Podcache RSS Namespace

Author: Garth T Kidd
Organisation:iPodder "Lemon Edition" Team
Version: 1.3
Date: 2004/11/24

This specification describes a simple standard by which friendly people can host a cache of podcasted content and re-feed it out either as direct downloads or (more sensibly) via BitTorrent.

Rather than having one output file per feed, this standard assumes a single file containing cache entries for multiple feeds. Podcatching software can simply download the cache feed first, look up wanted enclosures in the cache feed, and download the content from either the cache or directly if the cache is out of date or doesn't seem to be working.

This standard assumes and describes a balance of responsibility between the cache administrators, users, podcatcher developers, and podcasters. Everyone has a role to play, and the standard describes mechanisms by which more responsible parties can influence less responsible parties to behave. We feel this is a much more pragmatic approach than appointing some podcache standard nanny to yell at people who abuse the capability.

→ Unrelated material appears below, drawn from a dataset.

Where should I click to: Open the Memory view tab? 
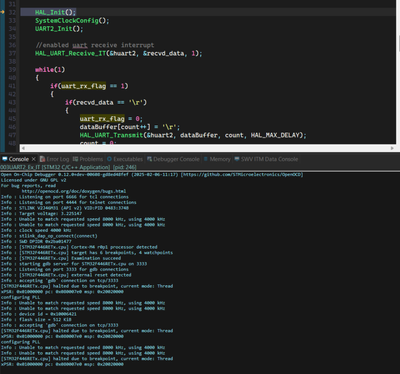click(217, 159)
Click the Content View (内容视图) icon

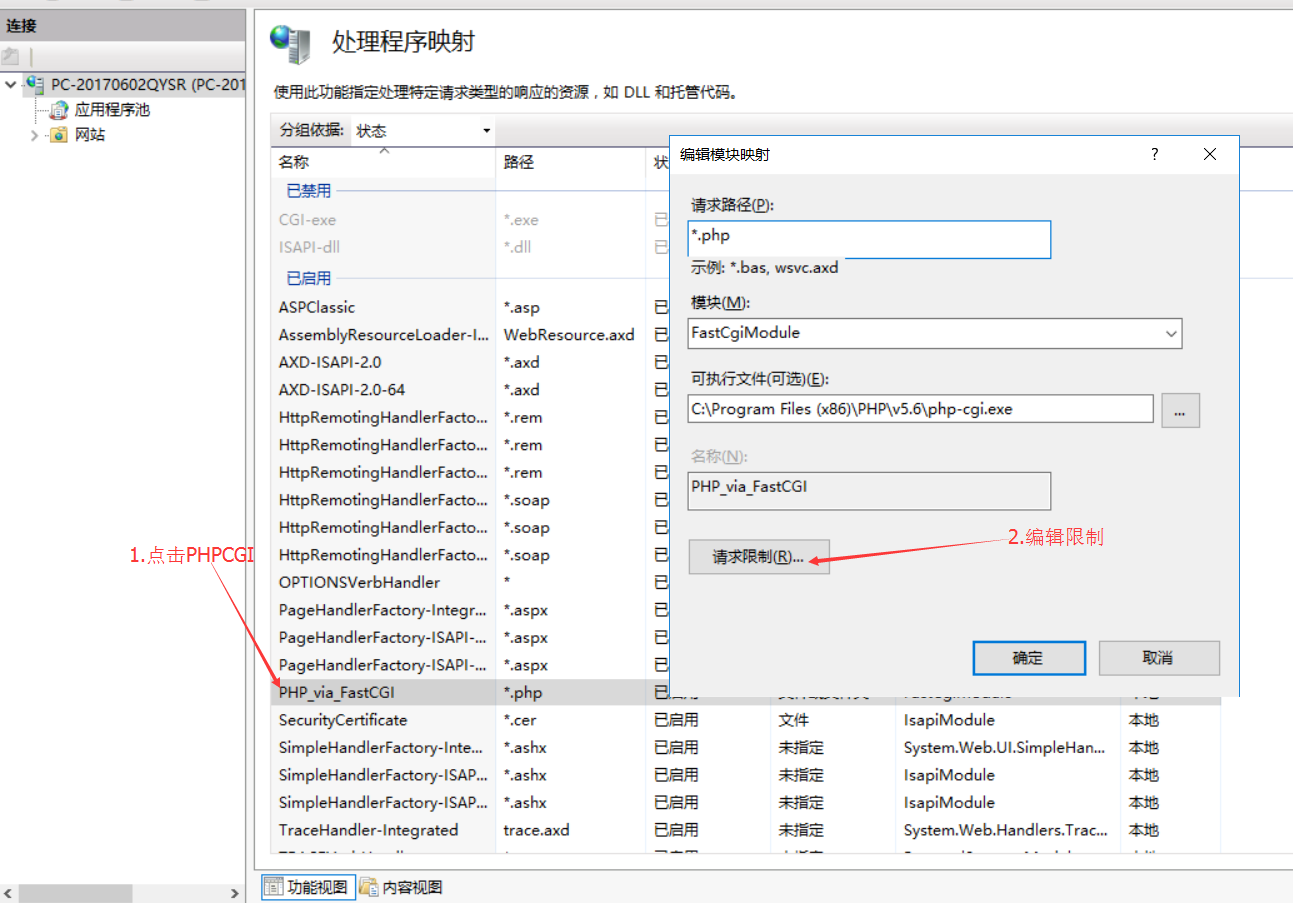(370, 887)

This standard is designed to ensure that:

The tailored summaries give more information for each of these key audiences.

If you have any questions about this specification, hassle Garth either privately or in public in the ipodder-dev mailing list.

Table of Contents

Change Notes

Tailored Summaries

To save you the effort of running the protocol in your head to figure out what it means, this document provides tailored summaries for:

If you don't fall into one of these categories, hassle Garth and he'll explain it from your choice of frame of reference.

... for Podcasters

One of the primary design goals of this standard was simplicity for podcasters:

If you do nothing at all, you'll get almost all of the benefits with none of the hassle.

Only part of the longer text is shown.